**Zu erledigen**.
A: Beantworten Sie anhand des Artikels über Anders Fogh Rasmussen die folgenden Fragen.
(i) Wer war Rasmussens Vorgänger als NATO-Generalsekretär?
(ii) Wie lange hat Rasmussen als Premier die Geschicke Dänemarks bestimmt?
(iii) Wer bürgte auf dem NATO-Gipfel im April bei der türkischen Staatsspitze für Rasmussen?
B: Schreiben Sie den Artikel über Anders Fogh Rasmussen im Anschluss an seinen letzten Satz weiter.

-------- Auszug

Neuer Chef des Militärpakts machte sich mit Antiislamismus und USA-Hörigkeit einen Namen

Von André Anwar, Kopenhagen *

Mit dem Dänen Anders Fogh Rasmussen tritt heute ein Politiker, der gleichermaßen einigt und spaltet, an die Spitze der NATO. Während er im EU-Erweiterungsprozess Geschick bewiesen hat, gibt es kaum einen anderen europäischen Politiker, der in der islamischen Welt so unpopulär wie Rasmussen ist.

So energisch, wie der neue NATO-Generalsekretär Anders Fogh Rasmussen auftritt, so zurückhaltend war sein Vorgänger, der Niederländer Jaap de Hoop Scheffer. Rasmussen, der ab heutigem Sonnabend an der Spitze der Militärallianz steht, hat zuvor fast ein Jahrzehnt als Premier die Geschicke Dänemarks bestimmt. Das ist für seine neue Funktion nicht nur nützlich.

In seiner Amtszeit als Ministerpräsident hat der 56-Jährige tiefe Spuren hinterlassen: Die islamische Welt und ihr voran die Türkei als NATO-Mitgliedstaat haben seine Politik im Fall der vor fast vier Jahren von einer dänischen Zeitung veröffentlichten Mohammed-Karikaturen nicht vergessen. Dementsprechend galt Rasmussens Ernennung bis zuletzt als höchst umstritten. USA-Präsident Barack Obama war letztlich der Durchbruch auf dem NATO-Gipfel im April gelungen, als er mit deutscher und französischer Rückendeckung bei der türkischen Staatsspitze für Rasmussen bürgte.

----------------
-------- Bereitgestellte Daten

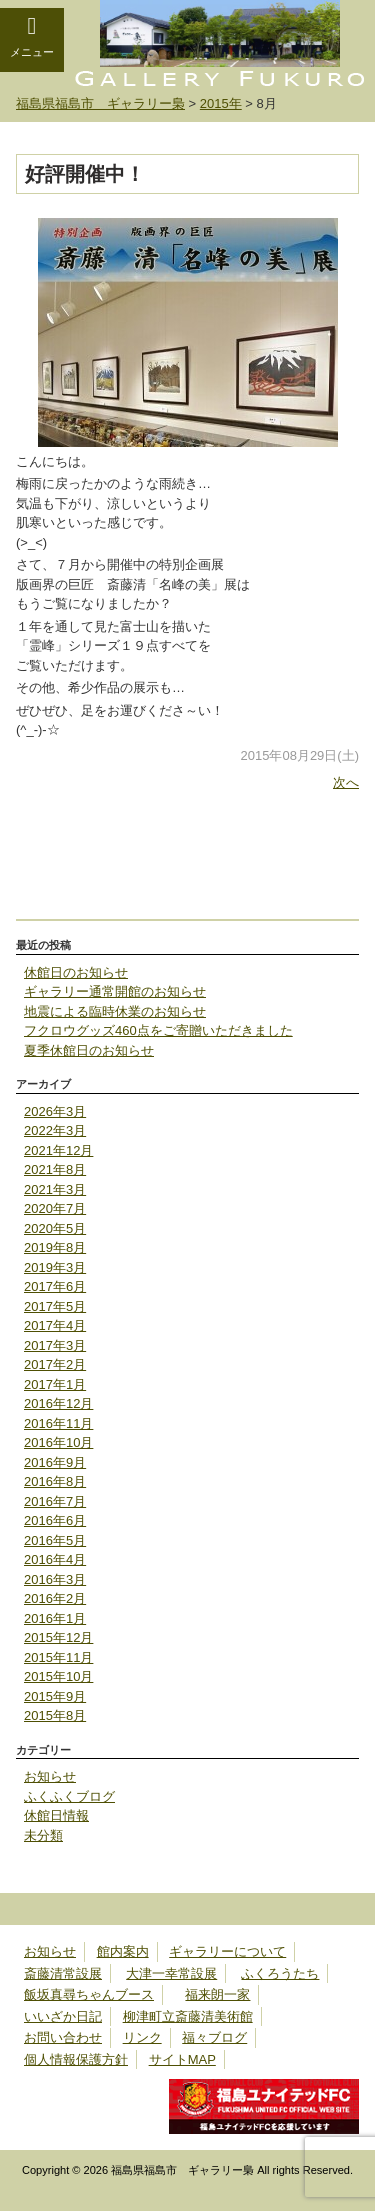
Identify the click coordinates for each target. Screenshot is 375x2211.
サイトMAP (182, 2059)
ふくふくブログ (69, 1796)
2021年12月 (58, 1150)
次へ (346, 782)
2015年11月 (58, 1657)
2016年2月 (55, 1598)
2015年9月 (55, 1696)
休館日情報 (56, 1815)
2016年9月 (55, 1462)
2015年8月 (55, 1715)
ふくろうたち (280, 1973)
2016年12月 (58, 1403)
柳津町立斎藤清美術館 (188, 2016)
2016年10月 (58, 1442)
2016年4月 (55, 1559)
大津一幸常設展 (171, 1973)
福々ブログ (214, 2037)
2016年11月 (58, 1423)
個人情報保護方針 (76, 2059)
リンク (142, 2037)
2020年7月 (55, 1208)
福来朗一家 (217, 1994)
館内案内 (123, 1951)
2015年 (221, 103)
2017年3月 (55, 1345)
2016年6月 (55, 1520)
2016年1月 (55, 1618)
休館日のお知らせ (76, 972)
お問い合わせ (63, 2037)
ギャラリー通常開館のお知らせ (115, 991)
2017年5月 (55, 1306)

----------------

**Antworten**.
A:
(i) Der Niederländer Jaap de Hoop Scheffer.
(ii) Fast ein Jahrzehnt.
(iii) USA-Präsident Barack Obama, mit deutscher und französischer Rückendeckung.

B:
Das Verhältnis zu Ankara ist dennoch angespannt. Für seinen gesunden Lebensstil mit Fitnessprogramm ist Rasmussen bekannt. Und so wollten viele gleich ein böses Omen darin sehen, als er sich im April bei seinem ersten Besuch als designierter NATO-Chef in Istanbul die Schulter ausrenkte. Der bandagierte und unter Schmerzmitteleinfluss stehende Politiker sprach letztlich bei seiner Rede versöhnlich von einer »Allianz der Zivilisationen«, weigerte sich aber, die von der Türkei geforderte Entschuldigung für seine Haltung im Mohammed-Karikaturen-Streit zu leisten.

Aber nicht nur Rasmussens Rückendeckung für die rechtskonservative Zeitung »Jyllands-Posten«, in der Ende 2005 zwölf Mohammed-Karikaturen erschienen waren, wird ihm angekreidet. Als diplomatisch ungeschickt wurde von vielen die Absage eines Treffens mit einem Dutzend islamischer Botschafter gesehen, die die Differenzen um die Karikaturen mit ihm erörtern wollten. Zu seinem zweifelhaften Ruf hat auch seine Freundschaft zum damaligen US-Präsidenten Georg Bush und Dänemarks starke militärische Beteiligung am Irak-Krieg beigetragen.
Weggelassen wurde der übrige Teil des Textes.